## [EXERCISE DIRECTIONS]
In the kernel patch excerpt, what does the @driver_data field point to?

## begin SOURCE DOCUMENT

Available cpus where this hctx can run.

>  	cpumask_var_t		cpumask;
> +	/**
> +	 * @next_cpu: Index of CPU/workqueue to be used in the next batch
> +	 * of workers.
> +	 */
>  	int			next_cpu;
> +	/**
> +	 * @next_cpu_batch: Counter of how many works letf in the batch before
> +	 * changing to the next CPU. A batch has the size
> +	 * of BLK_MQ_CPU_WORK_BATCH.
> +	 */
>  	int			next_cpu_batch;
>  
> -	unsigned long		flags;		/* BLK_MQ_F_* flags */
> +	/** @flags: BLK_MQ_F_* flags. Define the behaviour of the queue. */
> +	unsigned long		flags;
>  
> +	/** @sched_data: Data to support schedulers. */
>  	void			*sched_data;
> +	/** @queue: Queue of request to be dispatched. */
>  	struct request_queue	*queue;

Maybe "the request queue this hctx belongs to"


> +	/** @fq: Queue of requests to be flushed from memory to storage. */
>  	struct blk_flush_queue	*fq;

Hmm, i think this needs clarification.
>  
> +	/**
> +	 * @driver_data: Pointer to data owned by the block driver that created
> +	 * this hctx
> +	 */
>  	void			*driver_data;
>  
> +	/**
> +	 * @ctx_map: Bitmap for each software queue. If bit is on, there is a
> +	 * pending request.

## end SOURCE DOCUMENT
## begin ENTRIES SHOWN

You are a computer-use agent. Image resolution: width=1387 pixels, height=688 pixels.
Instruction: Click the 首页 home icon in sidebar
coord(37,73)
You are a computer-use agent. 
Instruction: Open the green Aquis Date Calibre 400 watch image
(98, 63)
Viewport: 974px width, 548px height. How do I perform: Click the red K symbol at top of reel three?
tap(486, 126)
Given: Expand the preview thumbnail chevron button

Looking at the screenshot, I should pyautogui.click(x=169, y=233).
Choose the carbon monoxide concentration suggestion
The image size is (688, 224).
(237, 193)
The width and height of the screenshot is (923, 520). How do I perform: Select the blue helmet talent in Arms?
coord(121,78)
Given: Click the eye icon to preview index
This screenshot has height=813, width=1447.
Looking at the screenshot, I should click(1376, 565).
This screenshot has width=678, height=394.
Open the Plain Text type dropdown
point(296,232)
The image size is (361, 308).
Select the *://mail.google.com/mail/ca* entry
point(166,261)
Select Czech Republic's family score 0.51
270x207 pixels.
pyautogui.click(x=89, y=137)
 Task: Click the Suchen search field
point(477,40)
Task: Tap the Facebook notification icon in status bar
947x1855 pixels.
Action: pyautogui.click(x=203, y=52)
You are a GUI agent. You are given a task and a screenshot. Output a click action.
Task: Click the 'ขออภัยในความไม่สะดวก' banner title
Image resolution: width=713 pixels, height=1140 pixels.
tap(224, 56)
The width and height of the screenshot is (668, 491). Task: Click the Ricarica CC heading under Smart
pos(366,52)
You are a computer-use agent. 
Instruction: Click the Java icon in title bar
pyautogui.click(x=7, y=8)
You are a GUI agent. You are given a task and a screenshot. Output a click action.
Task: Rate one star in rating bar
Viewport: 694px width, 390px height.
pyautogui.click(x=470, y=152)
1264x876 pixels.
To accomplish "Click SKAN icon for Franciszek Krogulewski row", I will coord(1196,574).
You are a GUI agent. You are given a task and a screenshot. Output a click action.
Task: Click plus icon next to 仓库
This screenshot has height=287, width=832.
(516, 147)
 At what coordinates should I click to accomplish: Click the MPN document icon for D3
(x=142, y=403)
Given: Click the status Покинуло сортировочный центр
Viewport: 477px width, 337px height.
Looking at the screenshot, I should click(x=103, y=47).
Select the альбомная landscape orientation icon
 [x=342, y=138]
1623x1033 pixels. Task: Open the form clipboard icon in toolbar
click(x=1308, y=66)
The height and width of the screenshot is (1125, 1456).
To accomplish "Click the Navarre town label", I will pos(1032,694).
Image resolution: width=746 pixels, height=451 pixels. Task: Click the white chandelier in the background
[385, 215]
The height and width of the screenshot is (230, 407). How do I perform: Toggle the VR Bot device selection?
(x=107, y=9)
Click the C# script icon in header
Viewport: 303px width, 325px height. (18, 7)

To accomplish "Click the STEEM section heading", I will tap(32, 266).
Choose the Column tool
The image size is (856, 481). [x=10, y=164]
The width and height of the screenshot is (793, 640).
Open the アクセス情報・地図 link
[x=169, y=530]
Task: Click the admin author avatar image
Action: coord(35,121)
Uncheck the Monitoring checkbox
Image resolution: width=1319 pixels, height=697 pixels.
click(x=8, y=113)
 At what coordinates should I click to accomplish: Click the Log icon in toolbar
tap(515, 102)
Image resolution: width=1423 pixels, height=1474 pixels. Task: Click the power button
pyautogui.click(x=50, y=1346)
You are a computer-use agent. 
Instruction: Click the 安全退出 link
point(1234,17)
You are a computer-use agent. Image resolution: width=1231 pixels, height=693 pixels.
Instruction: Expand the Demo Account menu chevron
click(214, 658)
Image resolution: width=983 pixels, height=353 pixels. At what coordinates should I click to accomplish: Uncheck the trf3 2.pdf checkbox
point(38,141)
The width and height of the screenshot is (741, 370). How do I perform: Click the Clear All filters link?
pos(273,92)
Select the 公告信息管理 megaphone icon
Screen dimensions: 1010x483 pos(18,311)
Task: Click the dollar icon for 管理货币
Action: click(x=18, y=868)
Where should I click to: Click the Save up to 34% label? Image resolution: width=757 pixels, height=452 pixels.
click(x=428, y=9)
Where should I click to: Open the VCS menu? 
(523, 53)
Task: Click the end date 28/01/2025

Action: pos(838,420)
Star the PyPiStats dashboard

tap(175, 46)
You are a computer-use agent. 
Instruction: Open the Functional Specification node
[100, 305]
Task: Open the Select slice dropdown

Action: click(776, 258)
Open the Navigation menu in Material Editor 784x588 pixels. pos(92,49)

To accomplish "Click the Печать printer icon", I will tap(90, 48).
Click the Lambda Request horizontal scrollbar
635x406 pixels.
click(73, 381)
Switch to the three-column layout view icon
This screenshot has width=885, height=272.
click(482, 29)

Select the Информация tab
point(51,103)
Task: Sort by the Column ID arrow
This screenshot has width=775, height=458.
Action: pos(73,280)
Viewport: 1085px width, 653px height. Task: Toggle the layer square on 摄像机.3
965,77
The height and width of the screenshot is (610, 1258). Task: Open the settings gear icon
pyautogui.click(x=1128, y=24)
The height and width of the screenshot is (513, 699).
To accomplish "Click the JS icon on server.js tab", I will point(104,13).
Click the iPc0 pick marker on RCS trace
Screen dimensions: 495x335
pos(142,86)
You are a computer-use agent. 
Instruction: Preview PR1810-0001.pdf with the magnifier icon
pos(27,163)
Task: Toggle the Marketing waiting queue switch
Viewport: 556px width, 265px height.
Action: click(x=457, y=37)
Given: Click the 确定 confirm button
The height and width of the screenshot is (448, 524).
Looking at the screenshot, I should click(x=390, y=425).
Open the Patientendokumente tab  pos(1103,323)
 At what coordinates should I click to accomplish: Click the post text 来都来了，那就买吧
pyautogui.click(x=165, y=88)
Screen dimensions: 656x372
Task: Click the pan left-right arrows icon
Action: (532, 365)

## end ENTRIES SHOWN

## [FINISHED TASK]
It points to data owned by the block driver that created this hctx.